WORK INSTRUCTIONS:
Starting at the top of the records below and ending with the line that contains "2010年度 (21, 2104)", print each line exactly as written, skipping the pictures.

PROVIDED INFORMATION:
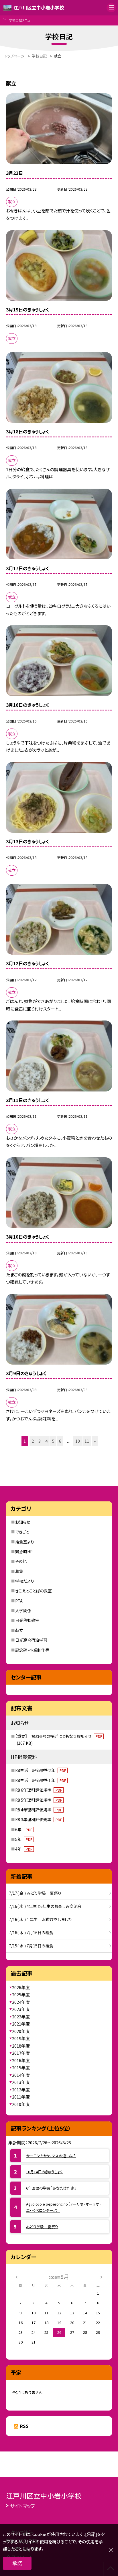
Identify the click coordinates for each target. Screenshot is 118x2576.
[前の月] (16, 2276)
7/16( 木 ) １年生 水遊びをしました (40, 1919)
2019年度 (21, 2038)
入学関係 (23, 1610)
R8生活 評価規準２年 (40, 1770)
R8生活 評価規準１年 (40, 1780)
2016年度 (21, 2060)
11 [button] (86, 1441)
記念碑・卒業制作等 (32, 1650)
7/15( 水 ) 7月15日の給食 (31, 1946)
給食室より (24, 1542)
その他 (21, 1561)
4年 (23, 1849)
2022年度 (21, 2017)
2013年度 (21, 2082)
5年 (23, 1839)
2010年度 (21, 2104)
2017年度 (21, 2053)
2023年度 (21, 2009)
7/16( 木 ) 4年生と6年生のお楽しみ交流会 (45, 1906)
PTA (19, 1601)
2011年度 (21, 2097)
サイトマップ (22, 2505)
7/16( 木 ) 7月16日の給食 (31, 1932)
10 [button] (77, 1441)
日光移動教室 (27, 1620)
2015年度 (21, 2067)
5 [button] (53, 1441)
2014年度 (21, 2075)
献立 (19, 1630)
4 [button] (46, 1441)
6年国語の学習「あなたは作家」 (51, 2188)
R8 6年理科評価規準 (38, 1790)
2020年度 (21, 2031)
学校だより (24, 1581)
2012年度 (21, 2090)
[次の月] (101, 2276)
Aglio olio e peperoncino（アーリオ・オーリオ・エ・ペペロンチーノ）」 (63, 2207)
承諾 (17, 2563)
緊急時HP (24, 1551)
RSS (24, 2426)
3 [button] (39, 1441)
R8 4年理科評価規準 (38, 1810)
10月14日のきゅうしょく (44, 2171)
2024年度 (21, 2002)
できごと (22, 1532)
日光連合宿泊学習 (31, 1640)
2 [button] (33, 1441)
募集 (19, 1571)
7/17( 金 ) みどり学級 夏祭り (35, 1893)
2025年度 (21, 1994)
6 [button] (60, 1441)
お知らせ (22, 1522)
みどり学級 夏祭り (42, 2226)
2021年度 (21, 2024)
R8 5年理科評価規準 (38, 1800)
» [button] (95, 1441)
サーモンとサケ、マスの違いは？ (51, 2155)
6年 (23, 1829)
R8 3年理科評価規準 (38, 1819)
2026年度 (21, 1987)
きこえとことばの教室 (33, 1591)
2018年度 (21, 2046)
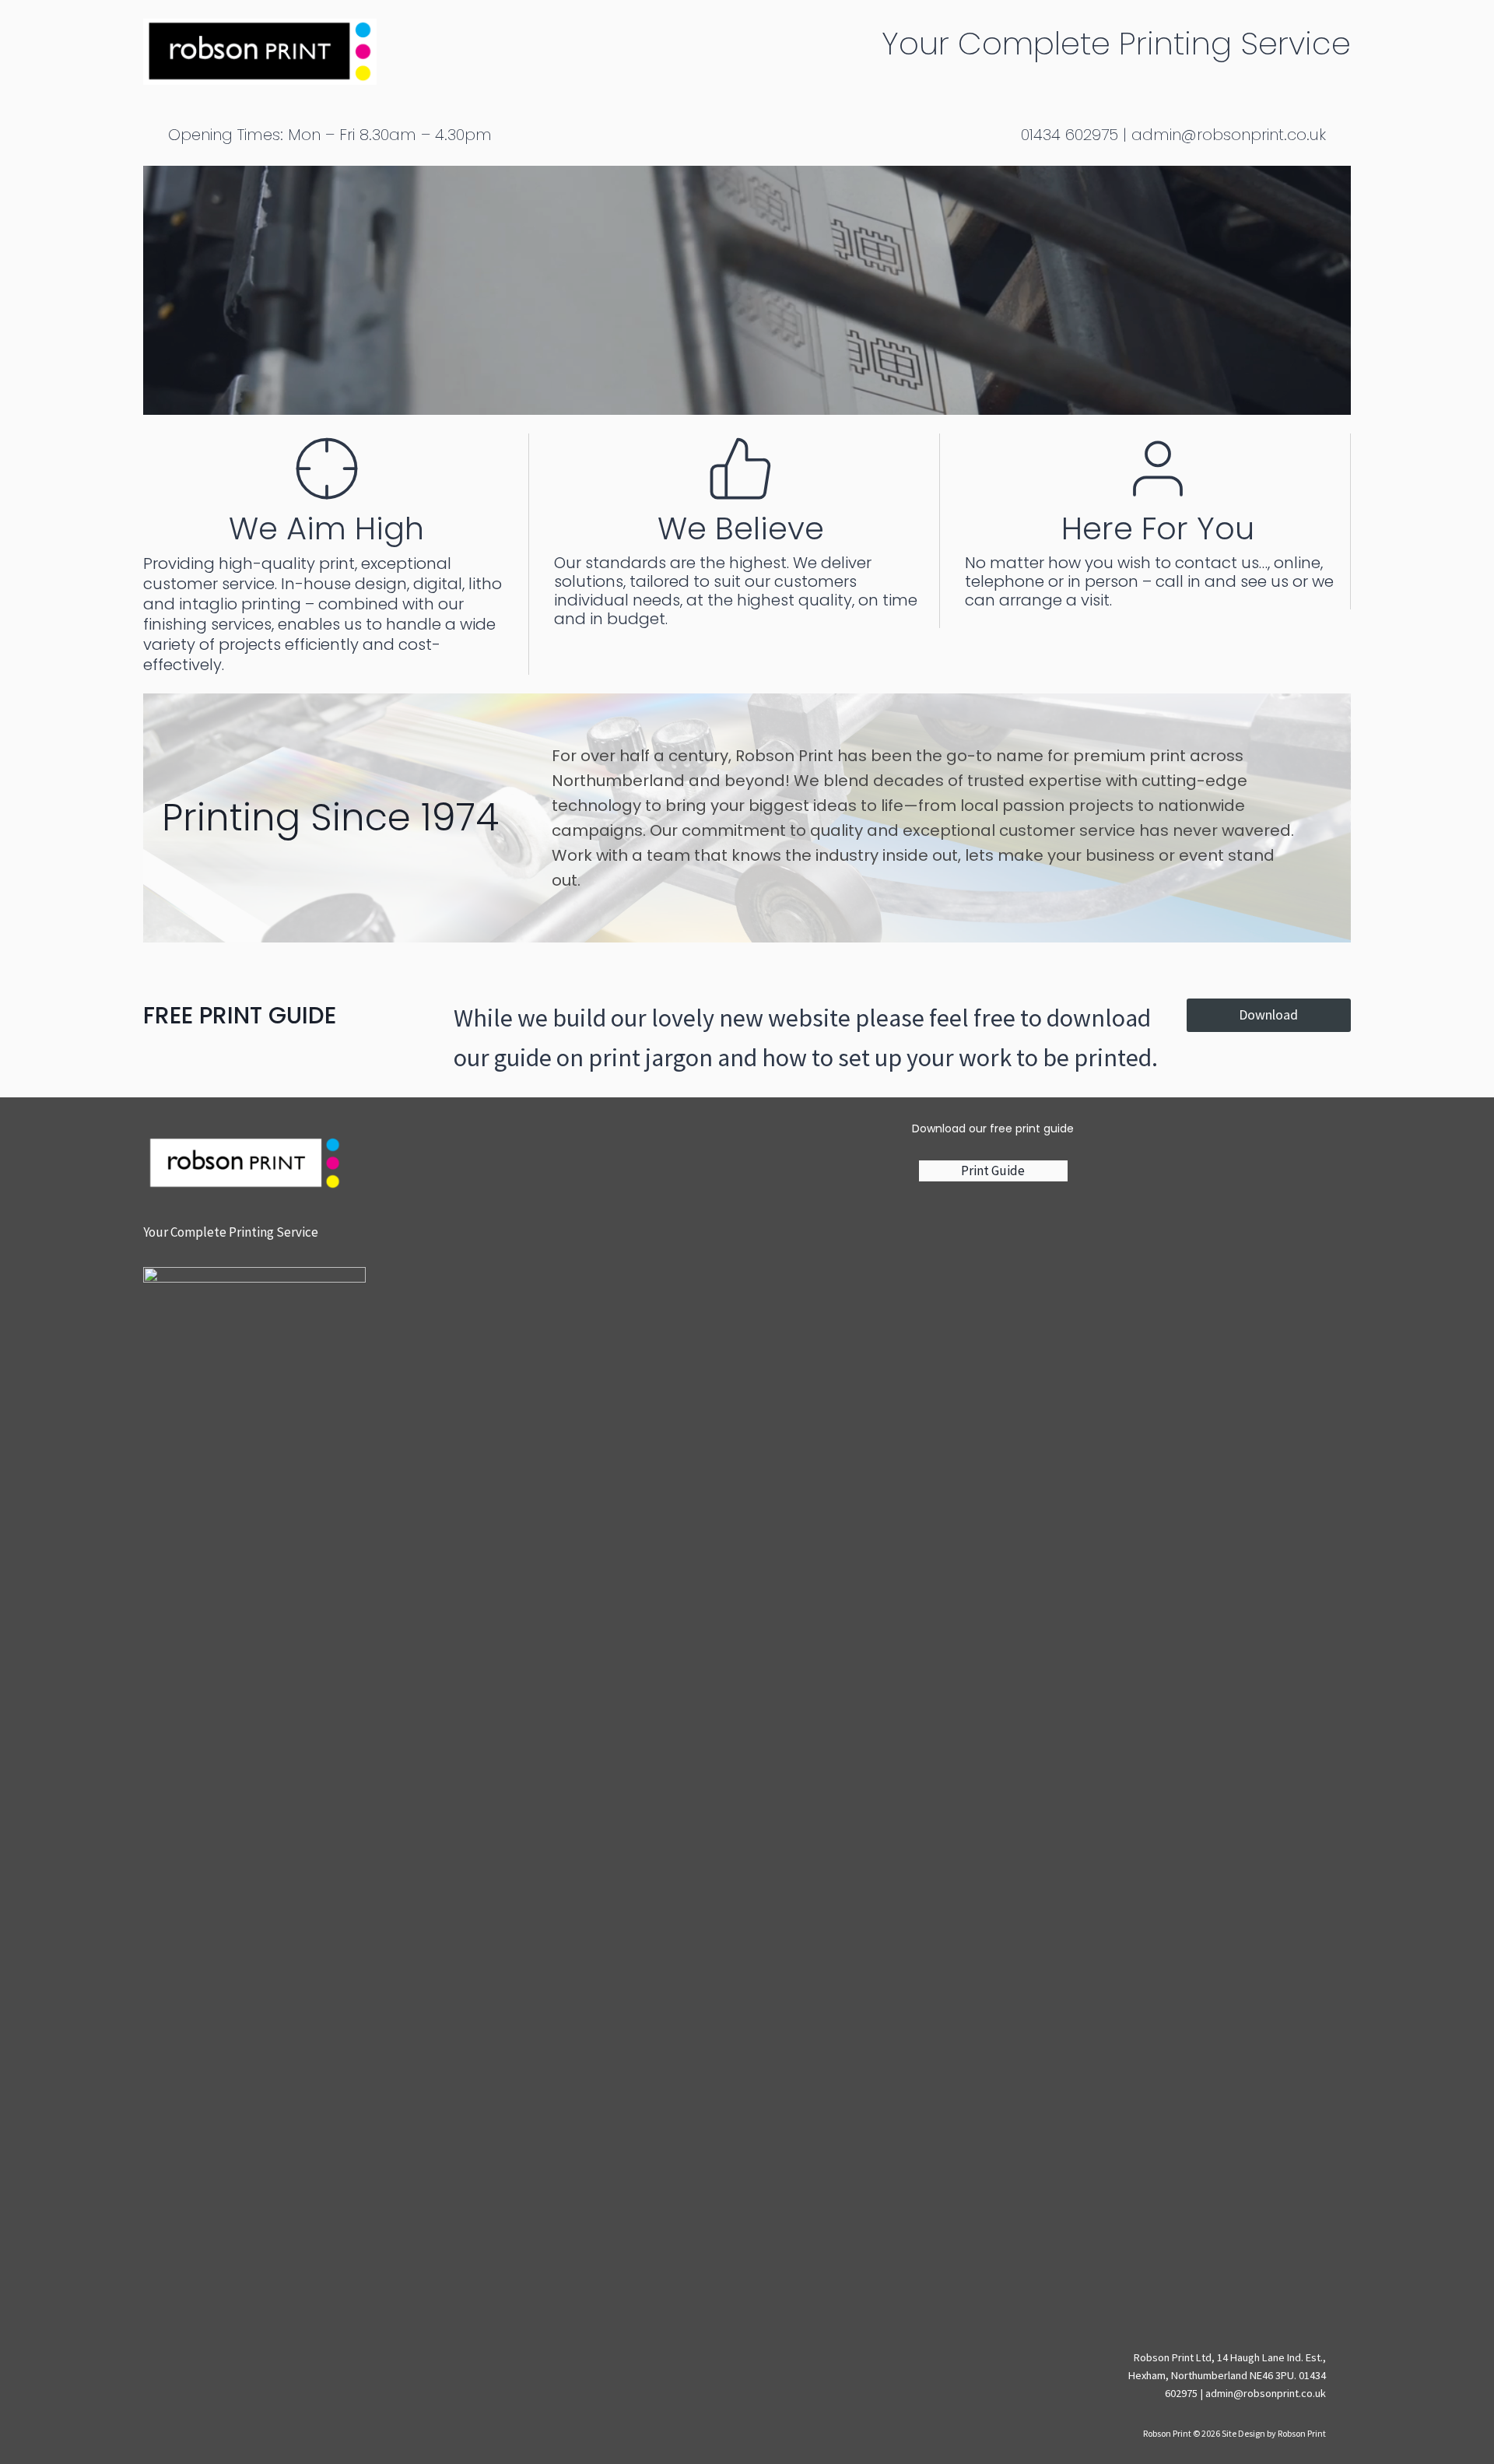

ANSWER FOR THIS EXERCISE:
Identify the click coordinates for each target. Screenshot is 118x2576.
[前の月] (16, 2276)
7/16( 木 ) １年生 水遊びをしました (40, 1919)
2019年度 (21, 2038)
入学関係 (23, 1610)
R8生活 評価規準２年 (40, 1770)
R8生活 評価規準１年 (40, 1780)
2016年度 (21, 2060)
11 [button] (86, 1441)
記念碑・卒業制作等 (32, 1650)
7/15( 水 ) 7月15日の給食 (31, 1946)
給食室より (24, 1542)
その他 (21, 1561)
4年 (23, 1849)
2022年度 (21, 2017)
2013年度 (21, 2082)
5年 (23, 1839)
2010年度 (21, 2104)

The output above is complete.